### EXCERPTED DATA
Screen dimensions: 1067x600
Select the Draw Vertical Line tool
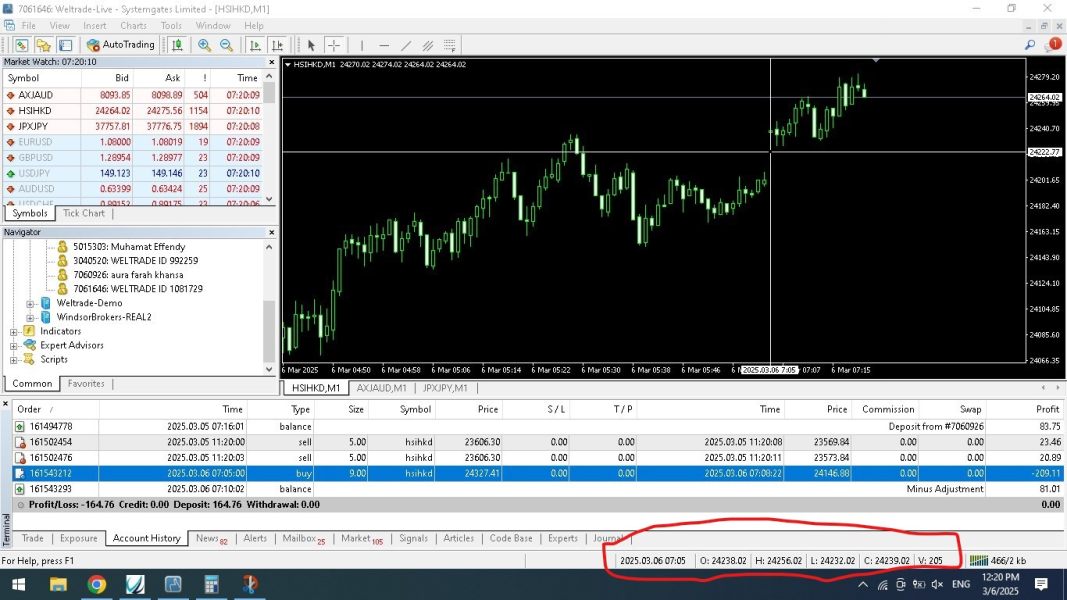(x=361, y=45)
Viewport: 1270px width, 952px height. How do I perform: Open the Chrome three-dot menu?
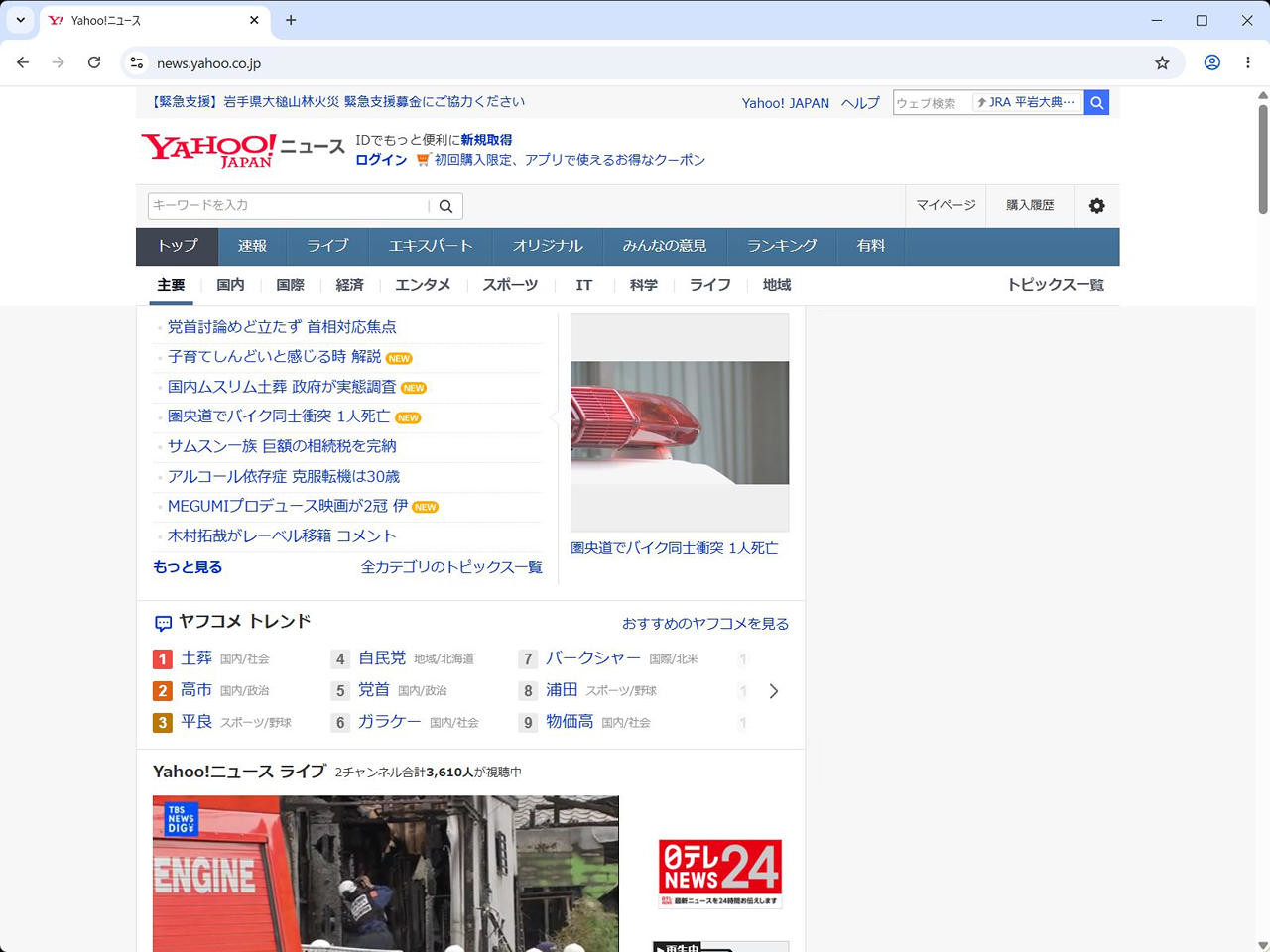[1247, 62]
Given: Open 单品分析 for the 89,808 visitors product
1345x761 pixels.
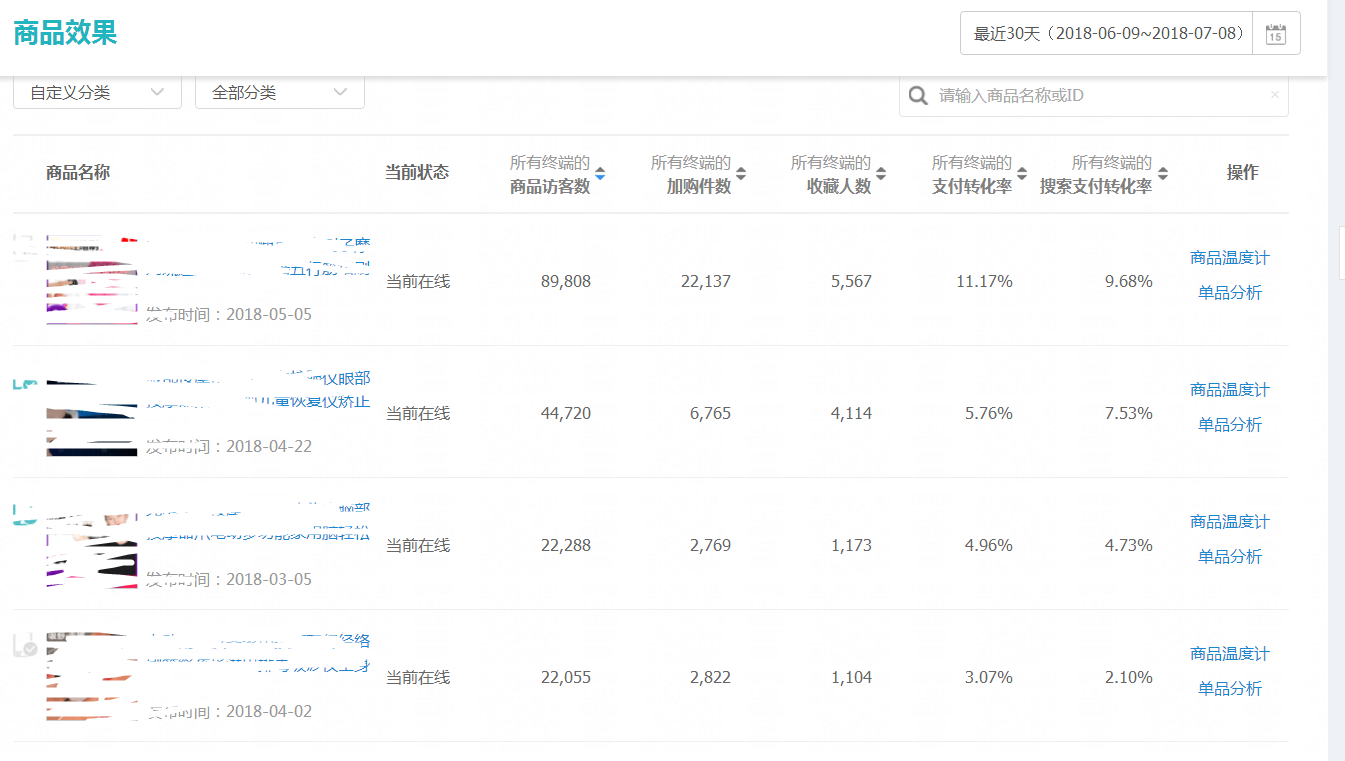Looking at the screenshot, I should click(1229, 293).
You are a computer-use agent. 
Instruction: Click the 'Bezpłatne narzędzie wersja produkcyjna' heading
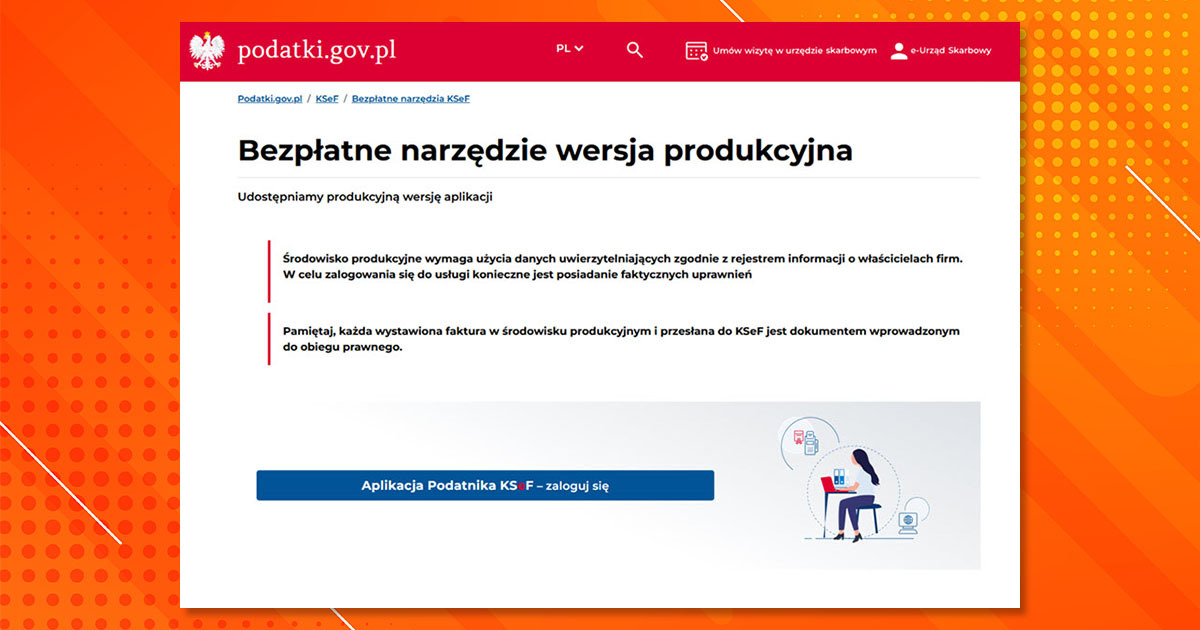pyautogui.click(x=545, y=150)
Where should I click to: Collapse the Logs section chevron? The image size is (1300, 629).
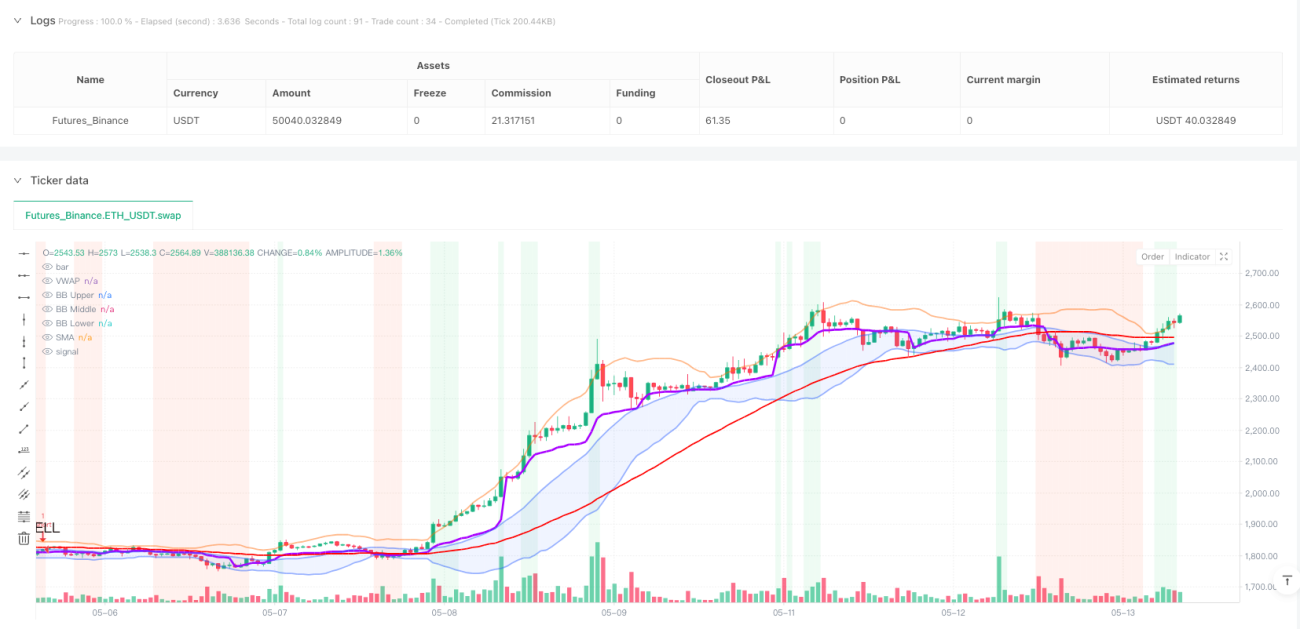tap(17, 20)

### TASK OBJECTIVE
Would you repeat exactly, and only, the lines from the start of the records above through the line containing "Given: Open 单品分析", with the pictures omitted?

### WRITTEN SOLUTION
Screen dimensions: 1067x600
Select the Draw Vertical Line tool
(x=361, y=45)
Viewport: 1270px width, 952px height. How do I perform: Open the Chrome three-dot menu?
[1247, 62]
Given: Open 单品分析 for the 89,808 visitors product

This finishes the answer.